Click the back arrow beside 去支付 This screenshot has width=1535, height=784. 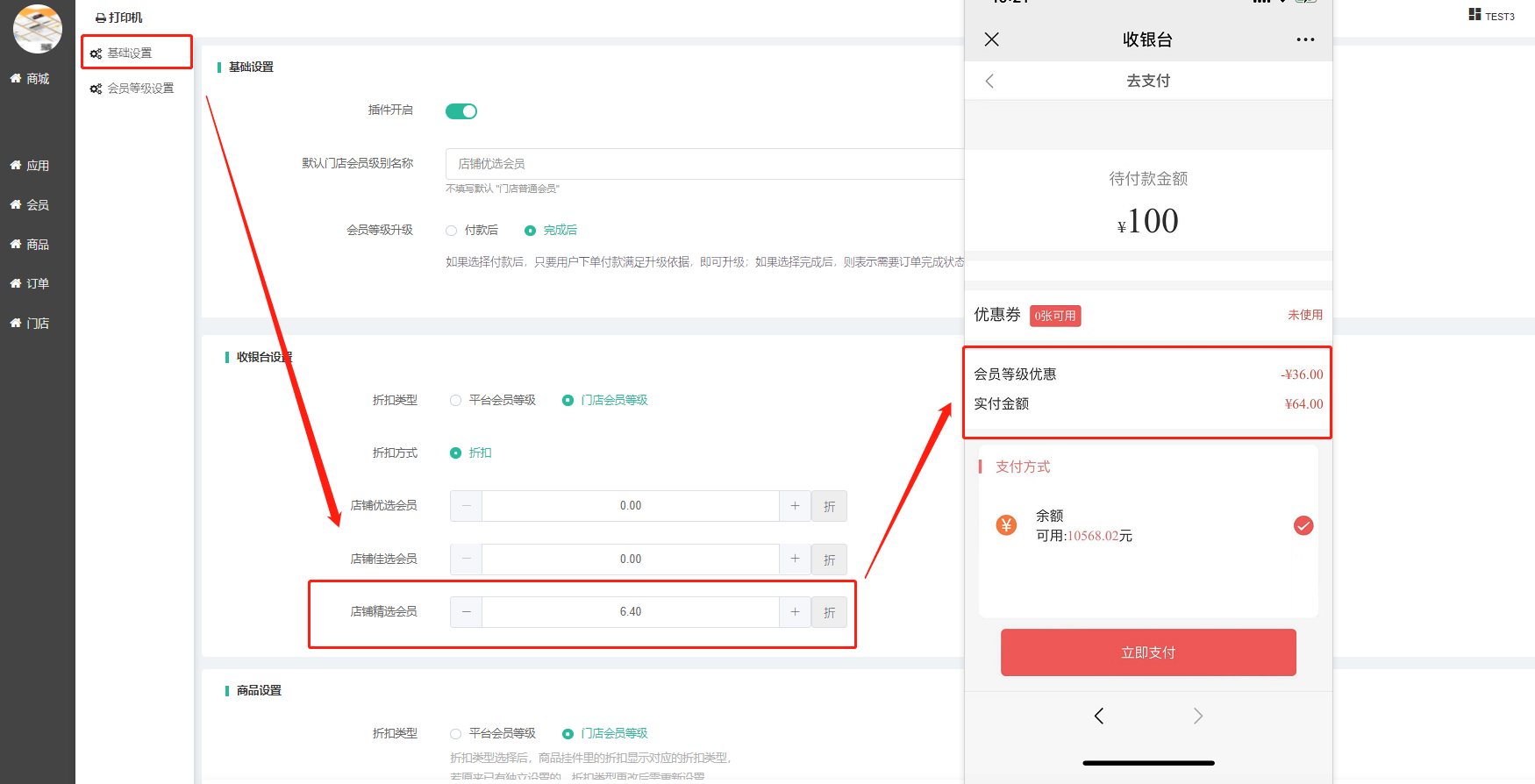(989, 82)
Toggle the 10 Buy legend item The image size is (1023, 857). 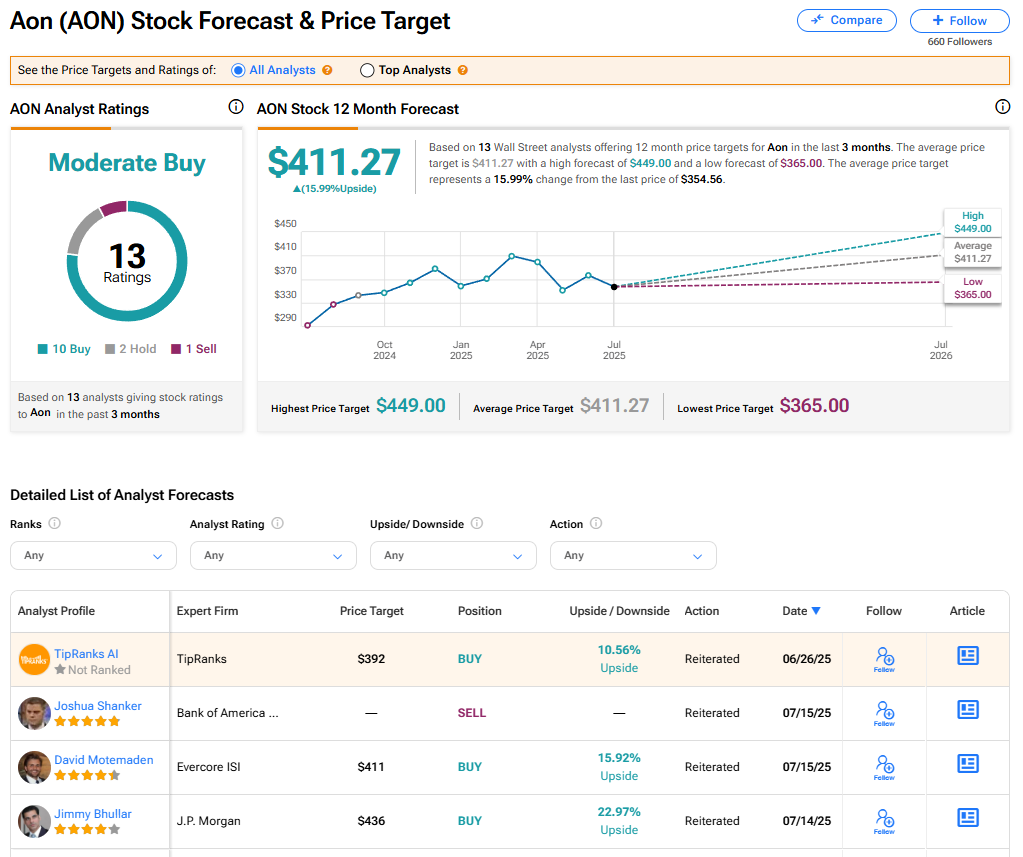[x=64, y=349]
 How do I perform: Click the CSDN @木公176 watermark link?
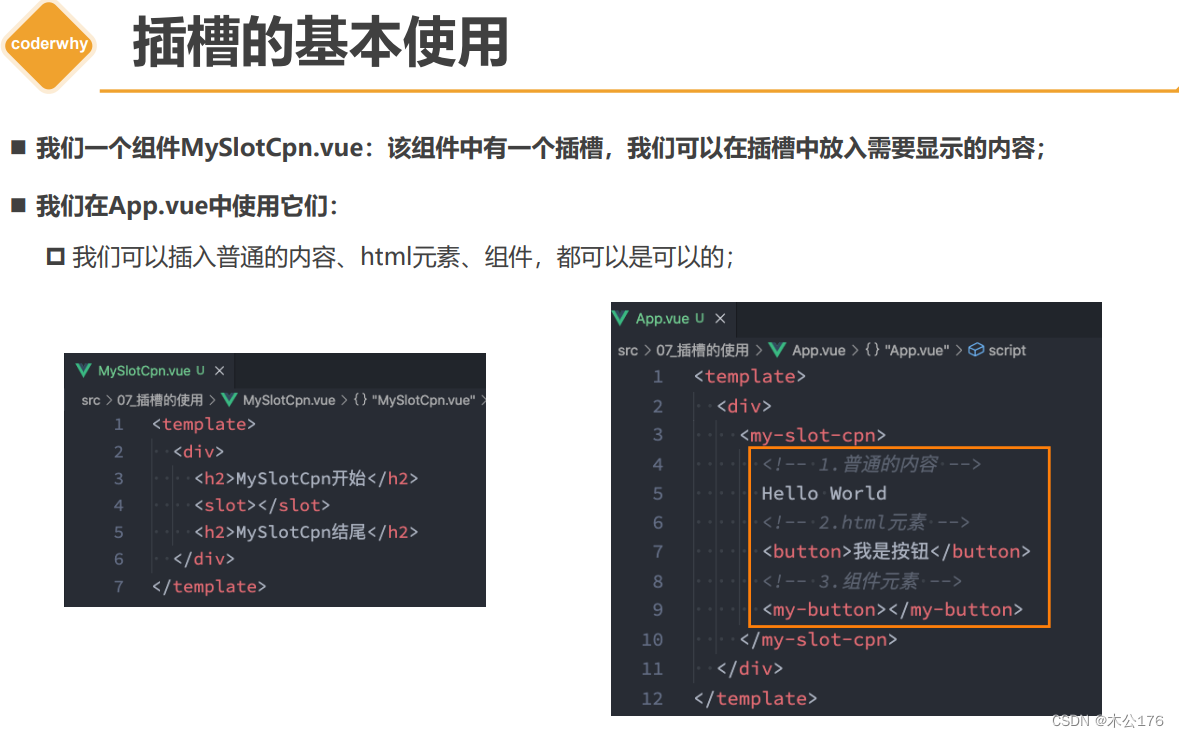1108,719
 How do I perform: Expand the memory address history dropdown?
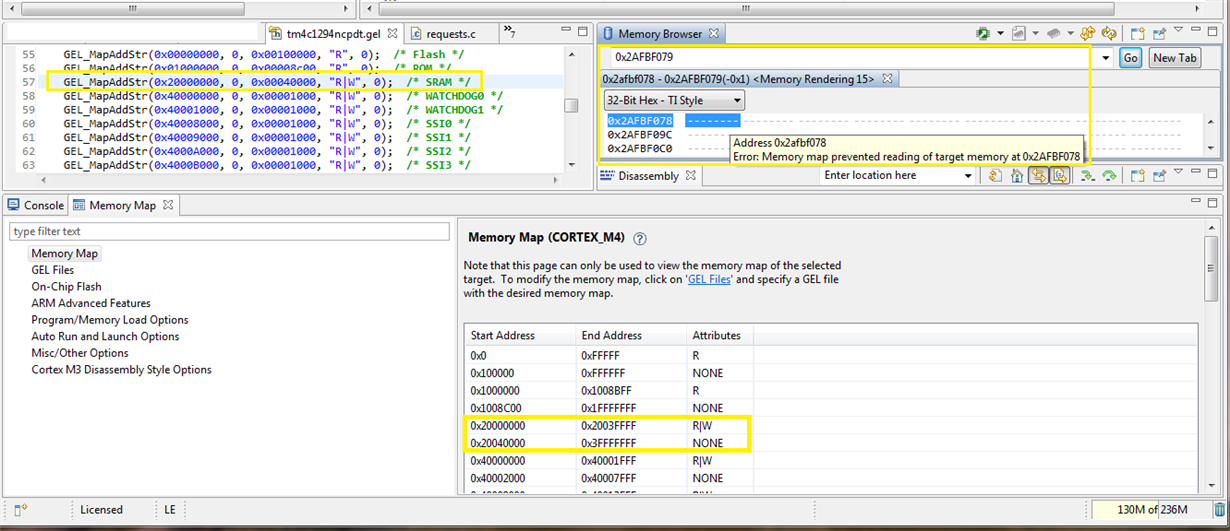1105,58
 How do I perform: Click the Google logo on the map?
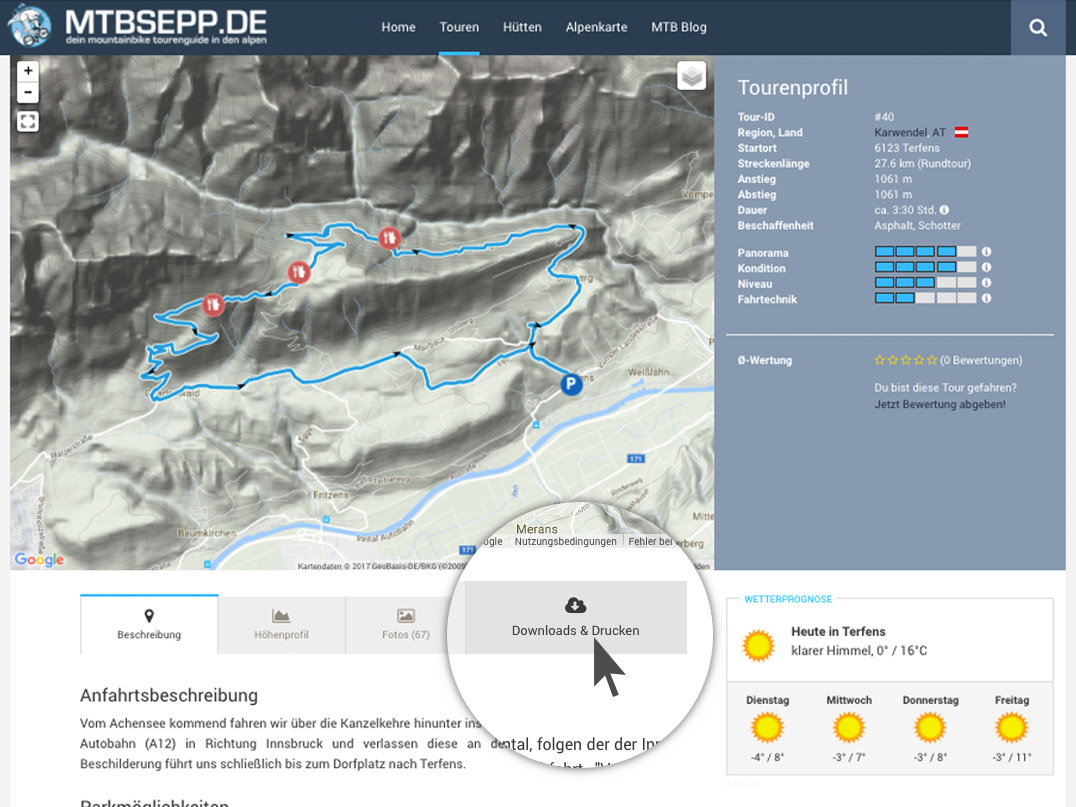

To do: In the entries above, find the line containing "How do I perform: Click the CSDN"; transcribe exactly that line and every line after it through the end, and only those, omitting pictures.

Answer for this exercise:
 How do I perform: Click the CSDN @木公176 watermark link?
1108,719
 How do I perform: Expand the memory address history dropdown?
1105,58
 How do I perform: Click the Google logo on the map?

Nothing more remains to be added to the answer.